Histoire de la carte postale par Sami Toubia
L’ancêtre de la carte postale, un rectangle en carton purement fonctionnel, a permis aux Parisiens assiégés lors de la guerre de 1870  de communiquer entre eux. Il faut attendre 1889 pour qu’apparaisse la première carte illustrée; cette carte, représentant une gravure de la tour Eiffel, sera diffusée à l’occasion de l’Exposition universelle de Paris. On attribue au Marseillais Dominique Piazza la paternité de la première carte postale photographique, en 1891. En quelques années, ce petit rectangle en carton devient une folie douce, un objet de collection pour ceux qui envoient et reçoivent des cartes postales. Beyrouth reçoit son premier lot de cartes postales en 1897, des vues générales de Beyrouth et de Baalbek, imprimées dans des médaillons, éditées en Allemagne et en Autriche.
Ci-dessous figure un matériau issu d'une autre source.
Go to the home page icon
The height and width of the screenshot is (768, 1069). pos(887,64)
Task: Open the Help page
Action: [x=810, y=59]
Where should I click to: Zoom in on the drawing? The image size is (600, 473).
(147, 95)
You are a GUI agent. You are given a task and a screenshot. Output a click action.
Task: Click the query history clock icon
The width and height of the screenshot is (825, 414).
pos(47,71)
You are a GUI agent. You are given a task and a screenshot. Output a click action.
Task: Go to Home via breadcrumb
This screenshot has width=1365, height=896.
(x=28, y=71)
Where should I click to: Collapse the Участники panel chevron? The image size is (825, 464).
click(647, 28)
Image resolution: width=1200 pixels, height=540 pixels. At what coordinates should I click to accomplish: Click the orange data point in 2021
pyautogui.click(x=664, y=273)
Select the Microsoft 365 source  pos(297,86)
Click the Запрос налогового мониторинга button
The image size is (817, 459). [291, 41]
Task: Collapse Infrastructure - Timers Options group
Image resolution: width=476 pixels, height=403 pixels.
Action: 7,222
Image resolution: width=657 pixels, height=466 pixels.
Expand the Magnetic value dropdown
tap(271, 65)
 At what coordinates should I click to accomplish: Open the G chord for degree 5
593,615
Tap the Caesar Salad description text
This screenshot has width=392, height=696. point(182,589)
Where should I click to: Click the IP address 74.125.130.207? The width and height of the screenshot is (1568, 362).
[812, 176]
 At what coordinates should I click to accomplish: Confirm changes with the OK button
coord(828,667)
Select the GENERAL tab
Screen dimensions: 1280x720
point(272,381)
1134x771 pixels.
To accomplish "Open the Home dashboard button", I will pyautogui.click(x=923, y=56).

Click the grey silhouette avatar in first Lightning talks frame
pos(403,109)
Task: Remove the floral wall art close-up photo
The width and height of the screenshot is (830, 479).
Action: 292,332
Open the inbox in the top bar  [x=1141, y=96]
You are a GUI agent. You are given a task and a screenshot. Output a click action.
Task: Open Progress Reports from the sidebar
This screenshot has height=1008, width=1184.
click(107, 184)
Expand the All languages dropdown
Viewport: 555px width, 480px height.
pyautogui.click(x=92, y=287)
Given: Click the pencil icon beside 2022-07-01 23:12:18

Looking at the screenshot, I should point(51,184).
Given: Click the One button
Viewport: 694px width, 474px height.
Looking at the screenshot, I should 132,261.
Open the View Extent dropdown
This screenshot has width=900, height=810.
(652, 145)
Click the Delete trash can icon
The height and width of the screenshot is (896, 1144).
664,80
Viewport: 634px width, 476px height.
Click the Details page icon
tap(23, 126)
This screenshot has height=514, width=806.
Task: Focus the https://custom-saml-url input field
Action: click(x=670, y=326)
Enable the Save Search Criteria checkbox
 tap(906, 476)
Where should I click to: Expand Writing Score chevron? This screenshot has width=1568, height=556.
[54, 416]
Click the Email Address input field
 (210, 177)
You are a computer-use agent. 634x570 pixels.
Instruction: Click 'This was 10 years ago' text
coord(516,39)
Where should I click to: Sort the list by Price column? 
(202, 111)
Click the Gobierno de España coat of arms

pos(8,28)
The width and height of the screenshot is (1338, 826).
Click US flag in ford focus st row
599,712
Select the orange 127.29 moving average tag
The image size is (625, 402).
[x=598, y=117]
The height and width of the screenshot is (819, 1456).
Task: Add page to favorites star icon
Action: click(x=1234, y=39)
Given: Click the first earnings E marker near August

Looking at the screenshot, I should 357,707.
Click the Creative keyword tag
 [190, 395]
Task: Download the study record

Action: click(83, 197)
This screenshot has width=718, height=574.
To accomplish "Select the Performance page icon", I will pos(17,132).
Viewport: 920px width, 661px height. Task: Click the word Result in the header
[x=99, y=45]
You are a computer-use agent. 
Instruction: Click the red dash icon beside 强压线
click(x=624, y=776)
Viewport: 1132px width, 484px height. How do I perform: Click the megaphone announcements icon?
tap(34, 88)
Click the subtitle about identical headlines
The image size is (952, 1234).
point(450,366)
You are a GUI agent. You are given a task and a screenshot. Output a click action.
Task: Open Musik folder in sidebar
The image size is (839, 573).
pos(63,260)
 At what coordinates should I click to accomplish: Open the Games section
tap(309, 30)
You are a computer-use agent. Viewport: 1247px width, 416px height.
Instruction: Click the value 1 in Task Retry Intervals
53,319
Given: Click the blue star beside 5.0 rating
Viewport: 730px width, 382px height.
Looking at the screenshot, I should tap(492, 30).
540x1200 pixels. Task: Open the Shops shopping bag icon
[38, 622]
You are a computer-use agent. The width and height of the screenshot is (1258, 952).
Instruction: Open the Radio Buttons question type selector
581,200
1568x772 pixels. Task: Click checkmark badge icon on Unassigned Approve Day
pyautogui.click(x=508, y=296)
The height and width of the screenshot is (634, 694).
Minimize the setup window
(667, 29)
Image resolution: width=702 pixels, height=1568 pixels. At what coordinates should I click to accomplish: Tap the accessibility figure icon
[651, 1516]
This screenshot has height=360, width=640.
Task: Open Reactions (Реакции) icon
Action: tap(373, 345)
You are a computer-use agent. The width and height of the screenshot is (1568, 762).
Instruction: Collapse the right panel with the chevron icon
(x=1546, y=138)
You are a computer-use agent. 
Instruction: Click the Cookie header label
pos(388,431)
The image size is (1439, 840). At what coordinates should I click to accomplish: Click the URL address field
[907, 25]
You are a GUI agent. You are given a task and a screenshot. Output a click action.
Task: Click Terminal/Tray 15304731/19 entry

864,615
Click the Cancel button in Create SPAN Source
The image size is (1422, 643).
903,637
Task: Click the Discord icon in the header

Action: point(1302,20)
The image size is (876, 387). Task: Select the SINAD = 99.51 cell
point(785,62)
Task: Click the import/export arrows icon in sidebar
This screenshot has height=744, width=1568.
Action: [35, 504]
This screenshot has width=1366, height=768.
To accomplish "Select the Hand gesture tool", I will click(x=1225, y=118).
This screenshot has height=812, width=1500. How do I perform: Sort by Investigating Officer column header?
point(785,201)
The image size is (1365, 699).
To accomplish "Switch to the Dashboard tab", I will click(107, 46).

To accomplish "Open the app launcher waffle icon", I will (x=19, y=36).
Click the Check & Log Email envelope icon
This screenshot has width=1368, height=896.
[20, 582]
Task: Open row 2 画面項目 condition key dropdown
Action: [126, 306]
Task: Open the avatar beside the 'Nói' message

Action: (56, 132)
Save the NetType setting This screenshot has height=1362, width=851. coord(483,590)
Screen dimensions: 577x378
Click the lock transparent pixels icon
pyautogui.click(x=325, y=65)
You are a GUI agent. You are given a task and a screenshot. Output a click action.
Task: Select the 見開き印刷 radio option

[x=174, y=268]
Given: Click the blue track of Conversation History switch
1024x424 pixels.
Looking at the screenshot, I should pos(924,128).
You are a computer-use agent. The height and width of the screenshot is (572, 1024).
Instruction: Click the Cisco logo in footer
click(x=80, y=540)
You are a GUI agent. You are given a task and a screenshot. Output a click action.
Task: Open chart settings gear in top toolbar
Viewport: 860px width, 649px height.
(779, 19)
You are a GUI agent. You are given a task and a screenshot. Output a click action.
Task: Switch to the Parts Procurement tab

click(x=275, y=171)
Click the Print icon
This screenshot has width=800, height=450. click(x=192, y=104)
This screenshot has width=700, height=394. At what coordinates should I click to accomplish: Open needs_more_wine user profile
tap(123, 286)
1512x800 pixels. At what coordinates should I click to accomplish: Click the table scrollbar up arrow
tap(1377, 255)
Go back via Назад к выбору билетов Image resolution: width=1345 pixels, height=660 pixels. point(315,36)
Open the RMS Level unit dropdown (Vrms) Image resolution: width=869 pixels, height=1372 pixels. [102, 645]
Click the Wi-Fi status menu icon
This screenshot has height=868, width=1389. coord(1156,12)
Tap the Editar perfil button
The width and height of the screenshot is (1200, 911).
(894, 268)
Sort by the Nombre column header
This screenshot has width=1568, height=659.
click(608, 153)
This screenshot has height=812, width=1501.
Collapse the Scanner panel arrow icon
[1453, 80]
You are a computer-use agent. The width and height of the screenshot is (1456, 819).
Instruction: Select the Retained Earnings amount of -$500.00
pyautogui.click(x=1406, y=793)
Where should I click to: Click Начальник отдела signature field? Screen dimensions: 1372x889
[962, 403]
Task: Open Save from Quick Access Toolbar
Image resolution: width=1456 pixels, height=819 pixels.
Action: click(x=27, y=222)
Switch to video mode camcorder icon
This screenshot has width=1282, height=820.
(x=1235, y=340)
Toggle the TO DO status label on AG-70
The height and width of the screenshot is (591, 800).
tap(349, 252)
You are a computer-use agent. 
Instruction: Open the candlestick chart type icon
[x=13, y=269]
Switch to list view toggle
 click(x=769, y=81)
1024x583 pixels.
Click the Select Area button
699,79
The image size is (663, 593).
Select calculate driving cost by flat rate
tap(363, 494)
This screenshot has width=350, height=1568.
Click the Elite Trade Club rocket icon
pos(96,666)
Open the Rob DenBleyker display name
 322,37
Un an plus tard, de nouveaux procédés d’impression vont mettre à la disposition du public des cartes panoramiques, reproduisant des clichés pris par les premiers photographes, surtout français, tels que Bonfils, Dumas ou Charles Bézier. Ils seront suivis par des photographes autochtones tels que Sabounji, Sarrafian ou Tarazi qui ont tiré les premiers clichés édités localement». Extraits du Livre Sarrafian – Liban 1900 -1930.

 

NDLR. Les lettres qui illustrent les photos ont été retranscrites exactement telles quelles avec les fautes d’orthographe et de style.